● **Document extract**
------------
# Moddoo Lights Question



## Brasso (Oct 12, 2011)

Do all of the Moddoo lights come on in High first and reset to High?

I've been eying them for a while, but I have no use for a 700 lumen light that always comes on in High. Talk about destroying your night vision.


----------



## emu124 (Oct 12, 2011)

Oveready sold some L-M-H triples. But they're out of stock at the moment :shrug:


----------



## S1LVA (Oct 12, 2011)

As of right now, they have two of the black Moddoolar heads (not the drop-ins) 1 cool and 1 neutral with Low first. And a couple of the natural heads with xp-e's, also with Low first.

Don't hesitate to get one, they're great!

S1LVA


----------



## Brasso (Oct 12, 2011)

I see. So you have to just scroll down and use the drop down menu to see what led's/driver are available?
------------
● **Extracted material**
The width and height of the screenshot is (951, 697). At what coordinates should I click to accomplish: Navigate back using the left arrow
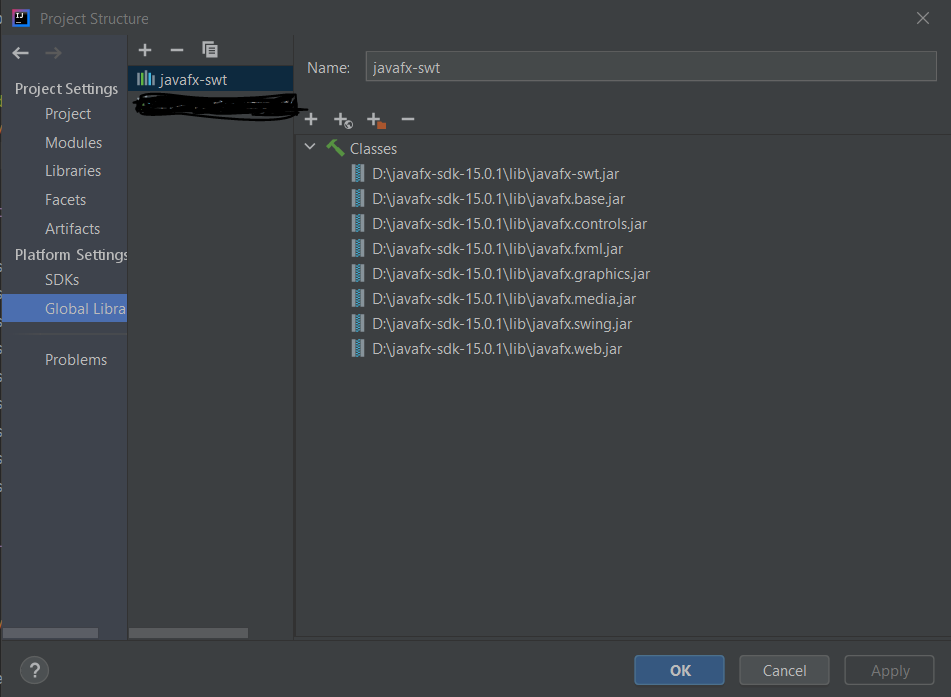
------------
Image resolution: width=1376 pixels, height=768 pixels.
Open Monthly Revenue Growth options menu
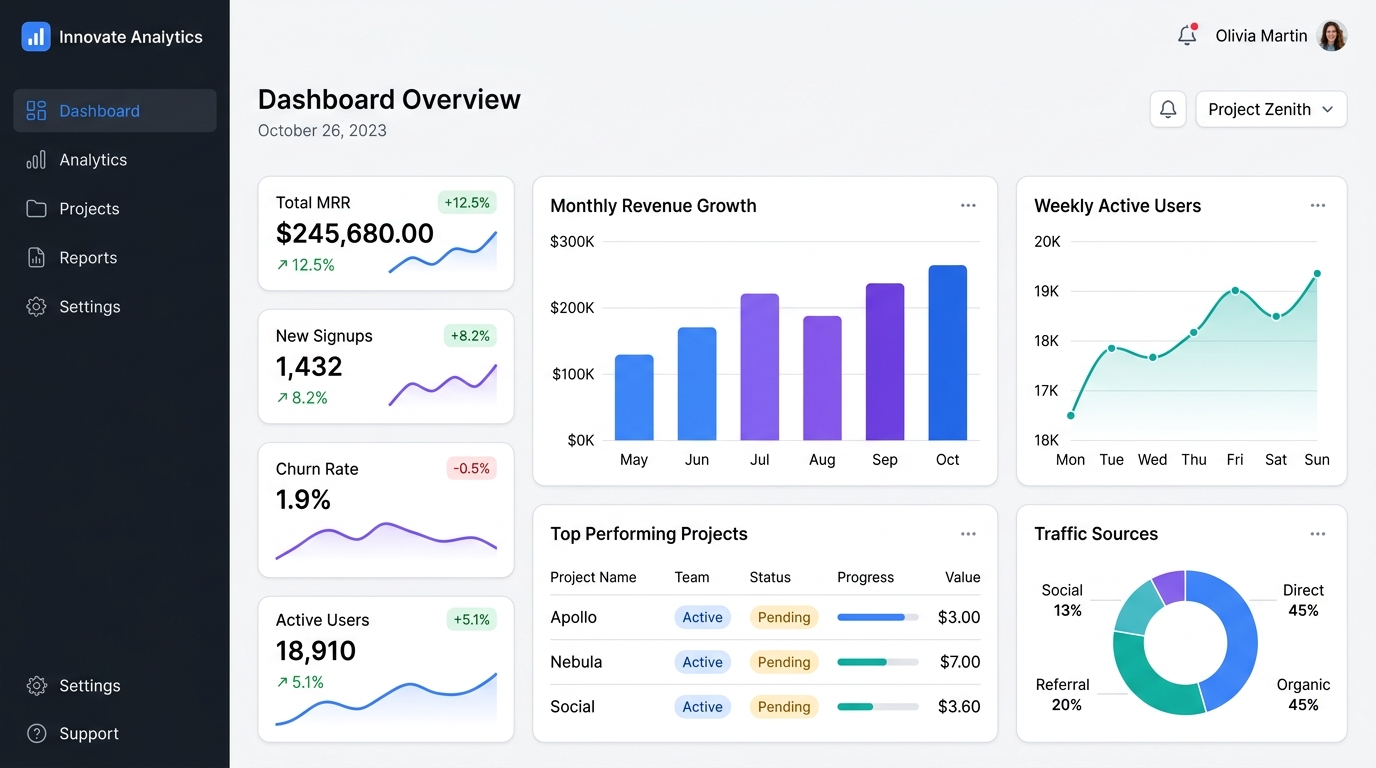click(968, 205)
------------
● **Objectives**
(a) Which usernames post in the Moddoo lights thread? List each one once.
(b) Can you transcribe the part of the Moddoo lights thread that opens with the words containing "As of right" and closes with "also with Low first."?
(c) Would you go on with the Moddoo lights thread from the point where it stops?

● **The responses**
(a) Brasso, emu124, S1LVA

(b)
As of right now, they have two of the black Moddoolar heads (not the drop-ins) 1 cool and 1 neutral with Low first. And a couple of the natural heads with xp-e's, also with Low first.

(c)
When the 3 mode High CRI xpg, L-M-H is available, I'm all over it.


----------



## Sanderman (Nov 27, 2011)

Just go to their site and email Dan asking for one. I got an LMH warm CRI from them a few weeks ago even though it wasn't listed on the site. They built it in just a week and it's fantastic.

Joe




Brasso said:


> I see. So you have to just scroll down and use the drop down menu to see what led's/driver are available?
> 
> When the 3 mode High CRI xpg, L-M-H is available, I'm all over it.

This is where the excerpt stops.